### GIVEN TASK
Extract the records exactly as they appear, starting at the line that contains "Task: View the thumbs-up reaction on comment" and ending at the line that contains "[x=113, y=245]", both lines included.

========

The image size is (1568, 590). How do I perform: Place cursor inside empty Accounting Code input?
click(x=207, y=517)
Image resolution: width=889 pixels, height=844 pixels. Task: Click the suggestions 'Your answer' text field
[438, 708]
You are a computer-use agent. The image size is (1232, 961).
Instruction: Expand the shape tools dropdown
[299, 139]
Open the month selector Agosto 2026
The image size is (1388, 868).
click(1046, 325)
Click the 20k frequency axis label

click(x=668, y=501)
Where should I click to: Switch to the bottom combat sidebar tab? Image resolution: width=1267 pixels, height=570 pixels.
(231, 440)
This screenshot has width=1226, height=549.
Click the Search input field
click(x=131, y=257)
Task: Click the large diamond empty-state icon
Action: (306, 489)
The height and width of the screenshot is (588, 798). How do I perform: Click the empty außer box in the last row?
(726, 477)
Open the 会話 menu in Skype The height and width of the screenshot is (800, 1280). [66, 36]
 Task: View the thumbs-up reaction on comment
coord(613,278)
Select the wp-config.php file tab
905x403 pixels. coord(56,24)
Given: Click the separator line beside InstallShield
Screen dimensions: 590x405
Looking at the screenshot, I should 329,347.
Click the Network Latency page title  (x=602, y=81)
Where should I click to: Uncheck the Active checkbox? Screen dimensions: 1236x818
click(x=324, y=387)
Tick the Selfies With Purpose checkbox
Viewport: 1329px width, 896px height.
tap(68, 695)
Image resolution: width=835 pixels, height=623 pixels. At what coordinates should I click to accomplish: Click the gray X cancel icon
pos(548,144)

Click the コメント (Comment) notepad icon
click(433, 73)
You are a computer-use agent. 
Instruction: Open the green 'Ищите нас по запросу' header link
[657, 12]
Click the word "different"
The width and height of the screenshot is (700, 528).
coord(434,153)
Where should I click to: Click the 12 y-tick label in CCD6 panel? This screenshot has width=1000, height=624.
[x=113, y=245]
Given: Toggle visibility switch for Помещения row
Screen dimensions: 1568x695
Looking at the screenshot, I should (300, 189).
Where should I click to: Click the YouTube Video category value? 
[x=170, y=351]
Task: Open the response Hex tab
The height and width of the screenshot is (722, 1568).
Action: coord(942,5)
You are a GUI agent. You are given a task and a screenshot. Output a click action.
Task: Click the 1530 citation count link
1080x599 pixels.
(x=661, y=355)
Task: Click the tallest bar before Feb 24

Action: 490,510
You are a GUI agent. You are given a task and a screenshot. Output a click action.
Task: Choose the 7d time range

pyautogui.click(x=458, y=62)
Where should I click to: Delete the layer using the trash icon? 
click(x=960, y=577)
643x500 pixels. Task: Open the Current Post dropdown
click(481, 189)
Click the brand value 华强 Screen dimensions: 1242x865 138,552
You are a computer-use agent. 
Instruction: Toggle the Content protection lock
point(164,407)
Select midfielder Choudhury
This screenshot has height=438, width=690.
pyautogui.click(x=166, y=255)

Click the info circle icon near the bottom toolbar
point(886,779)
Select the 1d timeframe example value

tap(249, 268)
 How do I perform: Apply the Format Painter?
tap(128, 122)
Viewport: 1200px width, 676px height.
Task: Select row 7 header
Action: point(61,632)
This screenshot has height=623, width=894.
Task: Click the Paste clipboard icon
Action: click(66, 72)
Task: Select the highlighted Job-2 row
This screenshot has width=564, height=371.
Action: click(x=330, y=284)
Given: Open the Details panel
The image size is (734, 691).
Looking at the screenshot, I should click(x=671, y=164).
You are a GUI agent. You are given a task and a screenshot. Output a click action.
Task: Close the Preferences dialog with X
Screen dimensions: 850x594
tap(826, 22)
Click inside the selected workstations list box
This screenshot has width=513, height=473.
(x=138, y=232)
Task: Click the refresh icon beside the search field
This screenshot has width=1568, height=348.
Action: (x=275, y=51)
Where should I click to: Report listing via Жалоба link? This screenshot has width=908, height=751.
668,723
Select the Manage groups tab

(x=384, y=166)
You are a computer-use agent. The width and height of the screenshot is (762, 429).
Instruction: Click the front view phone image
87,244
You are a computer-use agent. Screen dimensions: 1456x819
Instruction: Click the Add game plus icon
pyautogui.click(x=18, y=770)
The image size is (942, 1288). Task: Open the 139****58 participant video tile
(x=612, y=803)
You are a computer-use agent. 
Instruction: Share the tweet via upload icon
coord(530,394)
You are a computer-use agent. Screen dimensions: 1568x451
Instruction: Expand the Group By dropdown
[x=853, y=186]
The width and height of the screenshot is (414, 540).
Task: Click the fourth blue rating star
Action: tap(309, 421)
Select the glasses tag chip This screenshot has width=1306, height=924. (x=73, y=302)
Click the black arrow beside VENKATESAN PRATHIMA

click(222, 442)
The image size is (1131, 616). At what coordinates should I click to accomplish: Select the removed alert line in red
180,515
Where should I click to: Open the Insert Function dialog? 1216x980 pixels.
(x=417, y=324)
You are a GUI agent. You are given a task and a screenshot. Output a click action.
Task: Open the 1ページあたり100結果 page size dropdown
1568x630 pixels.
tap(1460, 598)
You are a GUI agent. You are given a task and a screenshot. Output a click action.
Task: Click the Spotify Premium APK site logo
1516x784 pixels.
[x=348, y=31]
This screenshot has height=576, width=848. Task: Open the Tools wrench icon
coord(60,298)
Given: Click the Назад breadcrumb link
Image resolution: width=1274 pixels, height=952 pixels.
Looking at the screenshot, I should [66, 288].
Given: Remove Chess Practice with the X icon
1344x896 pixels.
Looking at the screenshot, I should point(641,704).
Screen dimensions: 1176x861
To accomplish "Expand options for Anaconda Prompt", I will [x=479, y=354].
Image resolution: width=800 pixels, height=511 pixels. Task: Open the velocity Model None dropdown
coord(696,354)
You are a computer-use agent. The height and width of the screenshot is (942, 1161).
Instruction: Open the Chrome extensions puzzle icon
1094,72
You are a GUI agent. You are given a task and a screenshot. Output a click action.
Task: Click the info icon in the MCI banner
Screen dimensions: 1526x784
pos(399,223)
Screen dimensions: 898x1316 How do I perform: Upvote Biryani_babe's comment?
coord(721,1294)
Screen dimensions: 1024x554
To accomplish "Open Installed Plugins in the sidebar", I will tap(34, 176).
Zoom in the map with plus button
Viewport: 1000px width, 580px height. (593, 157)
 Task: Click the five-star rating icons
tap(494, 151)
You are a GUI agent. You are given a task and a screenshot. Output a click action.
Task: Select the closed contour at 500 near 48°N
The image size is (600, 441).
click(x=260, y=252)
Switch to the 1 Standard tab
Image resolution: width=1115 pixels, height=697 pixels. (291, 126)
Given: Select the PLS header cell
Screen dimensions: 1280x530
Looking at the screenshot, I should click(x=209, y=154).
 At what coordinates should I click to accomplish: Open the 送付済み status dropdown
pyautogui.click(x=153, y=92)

========

### RESULT BELOW
 Task: View the thumbs-up reaction on comment
coord(613,278)
Select the wp-config.php file tab
905x403 pixels. coord(56,24)
Given: Click the separator line beside InstallShield
Screen dimensions: 590x405
Looking at the screenshot, I should 329,347.
Click the Network Latency page title  (x=602, y=81)
Where should I click to: Uncheck the Active checkbox? Screen dimensions: 1236x818
click(x=324, y=387)
Tick the Selfies With Purpose checkbox
Viewport: 1329px width, 896px height.
tap(68, 695)
Image resolution: width=835 pixels, height=623 pixels. At what coordinates should I click to accomplish: Click the gray X cancel icon
pos(548,144)

Click the コメント (Comment) notepad icon
click(433, 73)
You are a computer-use agent. 
Instruction: Open the green 'Ищите нас по запросу' header link
[657, 12]
Click the word "different"
The width and height of the screenshot is (700, 528).
coord(434,153)
Where should I click to: Click the 12 y-tick label in CCD6 panel? This screenshot has width=1000, height=624.
[x=113, y=245]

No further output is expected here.